#### [Work instruction]
The answer must consist of every line from the entries below that contains the word "logo".

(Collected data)
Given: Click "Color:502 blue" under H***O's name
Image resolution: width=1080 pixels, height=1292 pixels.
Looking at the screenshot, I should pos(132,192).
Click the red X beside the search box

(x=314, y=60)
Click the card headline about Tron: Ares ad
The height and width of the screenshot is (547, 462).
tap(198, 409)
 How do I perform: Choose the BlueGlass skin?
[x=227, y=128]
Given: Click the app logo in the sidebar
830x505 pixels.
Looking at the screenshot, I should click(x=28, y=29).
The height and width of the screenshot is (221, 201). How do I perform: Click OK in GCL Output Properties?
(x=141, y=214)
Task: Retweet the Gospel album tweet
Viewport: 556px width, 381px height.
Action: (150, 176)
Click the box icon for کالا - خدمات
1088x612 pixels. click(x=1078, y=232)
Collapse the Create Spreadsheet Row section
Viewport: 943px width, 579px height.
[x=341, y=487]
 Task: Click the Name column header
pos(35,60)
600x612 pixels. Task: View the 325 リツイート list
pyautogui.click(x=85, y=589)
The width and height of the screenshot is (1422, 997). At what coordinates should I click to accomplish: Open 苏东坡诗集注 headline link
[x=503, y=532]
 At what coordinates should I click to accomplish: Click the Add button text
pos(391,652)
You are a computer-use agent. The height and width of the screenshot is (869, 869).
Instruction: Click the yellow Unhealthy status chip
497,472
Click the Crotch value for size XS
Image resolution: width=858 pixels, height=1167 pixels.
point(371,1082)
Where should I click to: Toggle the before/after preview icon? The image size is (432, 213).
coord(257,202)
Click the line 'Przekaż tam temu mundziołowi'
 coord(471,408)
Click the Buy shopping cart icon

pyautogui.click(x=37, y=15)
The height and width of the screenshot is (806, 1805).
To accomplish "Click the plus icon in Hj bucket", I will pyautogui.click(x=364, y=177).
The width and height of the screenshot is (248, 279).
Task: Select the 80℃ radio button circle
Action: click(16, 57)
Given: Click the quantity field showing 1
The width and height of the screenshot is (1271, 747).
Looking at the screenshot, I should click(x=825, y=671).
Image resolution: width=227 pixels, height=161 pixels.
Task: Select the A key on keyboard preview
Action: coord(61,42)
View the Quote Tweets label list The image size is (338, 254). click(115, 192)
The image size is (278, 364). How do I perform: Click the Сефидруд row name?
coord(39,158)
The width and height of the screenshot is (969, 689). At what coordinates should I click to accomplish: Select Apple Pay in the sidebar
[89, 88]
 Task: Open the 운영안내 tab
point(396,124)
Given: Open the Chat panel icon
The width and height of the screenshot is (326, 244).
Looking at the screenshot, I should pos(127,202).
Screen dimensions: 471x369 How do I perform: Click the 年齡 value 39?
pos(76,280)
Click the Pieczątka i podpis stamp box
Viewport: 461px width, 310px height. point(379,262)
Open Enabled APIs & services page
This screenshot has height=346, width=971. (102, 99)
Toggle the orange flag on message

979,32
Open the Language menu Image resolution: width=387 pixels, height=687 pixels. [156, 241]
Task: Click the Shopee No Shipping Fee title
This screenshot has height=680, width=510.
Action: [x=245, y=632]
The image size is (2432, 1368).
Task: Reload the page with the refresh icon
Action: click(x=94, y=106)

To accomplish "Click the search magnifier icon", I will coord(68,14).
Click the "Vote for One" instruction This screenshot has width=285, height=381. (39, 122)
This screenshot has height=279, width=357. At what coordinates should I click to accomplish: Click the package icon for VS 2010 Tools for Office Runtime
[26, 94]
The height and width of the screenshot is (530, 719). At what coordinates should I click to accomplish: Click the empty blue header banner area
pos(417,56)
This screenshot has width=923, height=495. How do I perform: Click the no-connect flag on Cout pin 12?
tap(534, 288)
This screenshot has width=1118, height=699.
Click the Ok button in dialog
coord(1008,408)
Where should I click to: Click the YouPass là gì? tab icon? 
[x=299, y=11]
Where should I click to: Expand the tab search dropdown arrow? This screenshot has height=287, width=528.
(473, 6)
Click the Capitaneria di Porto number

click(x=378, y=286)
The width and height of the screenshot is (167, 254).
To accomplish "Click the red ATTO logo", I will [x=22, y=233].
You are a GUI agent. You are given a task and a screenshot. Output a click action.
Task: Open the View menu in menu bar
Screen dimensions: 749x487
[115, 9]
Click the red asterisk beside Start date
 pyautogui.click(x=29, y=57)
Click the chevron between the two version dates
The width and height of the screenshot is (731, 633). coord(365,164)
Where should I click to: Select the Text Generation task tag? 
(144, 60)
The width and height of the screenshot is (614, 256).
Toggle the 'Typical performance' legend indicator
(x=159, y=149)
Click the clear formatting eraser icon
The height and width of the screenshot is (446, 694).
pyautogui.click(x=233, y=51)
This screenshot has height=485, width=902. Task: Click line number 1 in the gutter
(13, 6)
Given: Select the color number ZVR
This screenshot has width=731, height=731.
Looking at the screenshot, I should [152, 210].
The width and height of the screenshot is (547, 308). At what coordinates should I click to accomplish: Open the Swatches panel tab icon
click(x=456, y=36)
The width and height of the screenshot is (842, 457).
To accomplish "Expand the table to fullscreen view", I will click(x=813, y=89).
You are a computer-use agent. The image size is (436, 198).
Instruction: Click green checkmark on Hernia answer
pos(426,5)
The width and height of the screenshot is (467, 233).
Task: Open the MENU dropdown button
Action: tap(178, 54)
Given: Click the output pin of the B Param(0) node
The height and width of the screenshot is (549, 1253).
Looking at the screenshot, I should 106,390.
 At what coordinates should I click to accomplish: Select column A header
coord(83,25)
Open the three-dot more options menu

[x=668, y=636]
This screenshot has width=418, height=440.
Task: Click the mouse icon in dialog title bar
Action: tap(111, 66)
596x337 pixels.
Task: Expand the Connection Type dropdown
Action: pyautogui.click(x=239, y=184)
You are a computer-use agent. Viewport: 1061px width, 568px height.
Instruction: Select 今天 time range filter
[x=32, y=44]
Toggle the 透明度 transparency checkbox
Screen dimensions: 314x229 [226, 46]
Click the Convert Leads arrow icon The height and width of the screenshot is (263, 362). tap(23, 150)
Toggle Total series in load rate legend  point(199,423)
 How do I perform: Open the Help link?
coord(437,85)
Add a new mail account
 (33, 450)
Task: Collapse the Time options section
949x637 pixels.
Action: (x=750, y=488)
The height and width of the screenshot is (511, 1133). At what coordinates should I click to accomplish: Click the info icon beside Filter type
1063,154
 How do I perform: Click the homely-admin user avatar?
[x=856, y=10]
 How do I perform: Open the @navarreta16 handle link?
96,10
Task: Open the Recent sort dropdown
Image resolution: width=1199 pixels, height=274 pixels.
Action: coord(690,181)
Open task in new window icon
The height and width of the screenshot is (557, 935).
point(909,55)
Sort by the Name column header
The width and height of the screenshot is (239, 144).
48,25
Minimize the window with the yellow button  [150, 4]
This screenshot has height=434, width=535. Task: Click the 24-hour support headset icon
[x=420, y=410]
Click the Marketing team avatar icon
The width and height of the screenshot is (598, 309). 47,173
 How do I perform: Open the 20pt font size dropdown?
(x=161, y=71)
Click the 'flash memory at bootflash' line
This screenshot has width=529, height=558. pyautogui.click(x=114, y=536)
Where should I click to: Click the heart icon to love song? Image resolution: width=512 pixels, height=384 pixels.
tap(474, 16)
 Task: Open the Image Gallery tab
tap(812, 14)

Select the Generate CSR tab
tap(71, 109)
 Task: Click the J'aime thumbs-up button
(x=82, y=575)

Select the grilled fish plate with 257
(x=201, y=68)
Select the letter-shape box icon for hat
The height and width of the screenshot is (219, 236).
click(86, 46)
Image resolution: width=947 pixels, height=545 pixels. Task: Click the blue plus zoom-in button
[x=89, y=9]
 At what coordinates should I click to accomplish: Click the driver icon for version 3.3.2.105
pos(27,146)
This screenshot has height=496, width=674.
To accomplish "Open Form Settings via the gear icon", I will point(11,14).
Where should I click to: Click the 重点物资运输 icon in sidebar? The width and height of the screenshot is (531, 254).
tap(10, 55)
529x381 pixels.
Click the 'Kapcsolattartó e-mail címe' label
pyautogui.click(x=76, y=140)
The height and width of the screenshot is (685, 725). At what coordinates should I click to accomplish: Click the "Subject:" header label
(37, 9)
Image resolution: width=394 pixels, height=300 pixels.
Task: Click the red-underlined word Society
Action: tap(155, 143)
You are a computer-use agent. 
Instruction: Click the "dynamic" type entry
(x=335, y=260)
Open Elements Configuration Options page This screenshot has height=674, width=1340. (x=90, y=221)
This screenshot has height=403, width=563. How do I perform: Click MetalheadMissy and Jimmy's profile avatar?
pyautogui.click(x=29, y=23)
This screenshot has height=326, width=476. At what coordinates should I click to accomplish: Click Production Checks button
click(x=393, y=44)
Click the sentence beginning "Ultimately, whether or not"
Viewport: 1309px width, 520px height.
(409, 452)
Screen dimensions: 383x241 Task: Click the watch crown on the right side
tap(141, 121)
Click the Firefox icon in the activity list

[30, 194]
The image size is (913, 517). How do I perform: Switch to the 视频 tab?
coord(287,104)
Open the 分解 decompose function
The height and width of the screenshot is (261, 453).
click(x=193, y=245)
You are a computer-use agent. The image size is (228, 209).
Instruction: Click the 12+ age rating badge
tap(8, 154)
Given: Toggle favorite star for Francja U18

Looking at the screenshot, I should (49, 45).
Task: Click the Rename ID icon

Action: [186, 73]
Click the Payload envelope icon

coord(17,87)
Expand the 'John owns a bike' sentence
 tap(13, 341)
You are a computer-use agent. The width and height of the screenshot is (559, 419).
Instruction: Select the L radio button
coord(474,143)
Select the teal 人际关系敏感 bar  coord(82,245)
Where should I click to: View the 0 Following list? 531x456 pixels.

#### [Response]
Given: Click the app logo in the sidebar
To accomplish "Click the red ATTO logo", I will [x=22, y=233].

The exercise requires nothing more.